The last time I held a club or really even pretended to have even the slightest smidgen of interest in golf was when I was trying to impress a boyfriend (now husband). He loved golf so I thought the best course of action would be for me to go all in on the sport.
This included getting a golf outfit. Trust me when I tell you that back in the day women’s golf clothes were hideous and the miracle of moisture wicking fabric had yet to be invented. I was “styling” in plaid Bermuda shorts and a thick knit polo shirt that seemed to act as a conduit for all my sweat to gather and linger.
The most impressive thing I did was to sign up for golf lessons. This is where I discovered I was shockingly horrendous at the sport. As in I was so bad the golf pro started calling me “Sherry Shanks.”
A shank, if you don’t know, is when you hit the ball so poorly that it veers wildly off to the right like an inebriated bird. It’s been called the “most destructive shot in golf” and it was apparently the only shot I could do.
Oh, I tried to get better but no amount of coaching or deep thoughts about keeping my head down and slowing my swing did any good. I finally came to the realization that instead of impressing my boyfriend I was scaring him away. So, I happily retired my Bermuda shorts and never looked back.
Now decades later I find myself on a golf course holding a 7 iron and sweating like a grizzly bear inside a sleeping bag filled with poultry gravy. The reason I’m here is plain and simple. It’s love.
My daughter has taken an interest in golf which means my husband is on cloud nine. But this also means that I need to “play” so they don’t get paired with two golfers who might be less than thrilled to be in a foursome with a beginner golfer.
I’m what you would call a foursome blocker. Because in golf math a threesome is less likely to get another golfer added to their tee time..
In a surprise to everyone, including myself, I had decided to take this golf outing seriously. I hit some practice balls and weirdly there was not one single “Sherry Shank.”
This buoyed my hopes that maybe I wouldn’t embarrass myself on the par 3 course. And by that I mean not shanking my swing so badly that my ball would cause grievous bodily harm to another golfer.
As I teed off on the first hole something magically happened. I hit a golf ball straight for the first time in my life. It didn’t go far but it went straight and even made one of those encouraging “thwack” sounds.

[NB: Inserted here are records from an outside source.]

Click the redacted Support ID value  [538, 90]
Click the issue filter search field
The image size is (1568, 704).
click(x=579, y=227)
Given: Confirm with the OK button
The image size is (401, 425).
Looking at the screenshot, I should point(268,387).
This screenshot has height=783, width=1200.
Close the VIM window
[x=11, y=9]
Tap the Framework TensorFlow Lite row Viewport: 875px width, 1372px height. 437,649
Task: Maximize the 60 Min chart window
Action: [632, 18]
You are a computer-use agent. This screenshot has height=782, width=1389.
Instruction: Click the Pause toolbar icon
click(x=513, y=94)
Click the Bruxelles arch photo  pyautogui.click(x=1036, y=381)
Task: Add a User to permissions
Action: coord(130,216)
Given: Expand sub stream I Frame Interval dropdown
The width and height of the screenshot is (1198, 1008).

Lord help me but with that one swing I was hooked. Even with sweat having a parade down my back and my underwear getting swampy I was all in for nine holes. I don’t know if I was suffering from a delusional disorder brought on by the heat or if I’m actually getting into golf.
I guess the only way to find out is to get back out there and hope that Sherry Shanks doesn’t reappear. Hmm, maybe a cute golf outfit would help.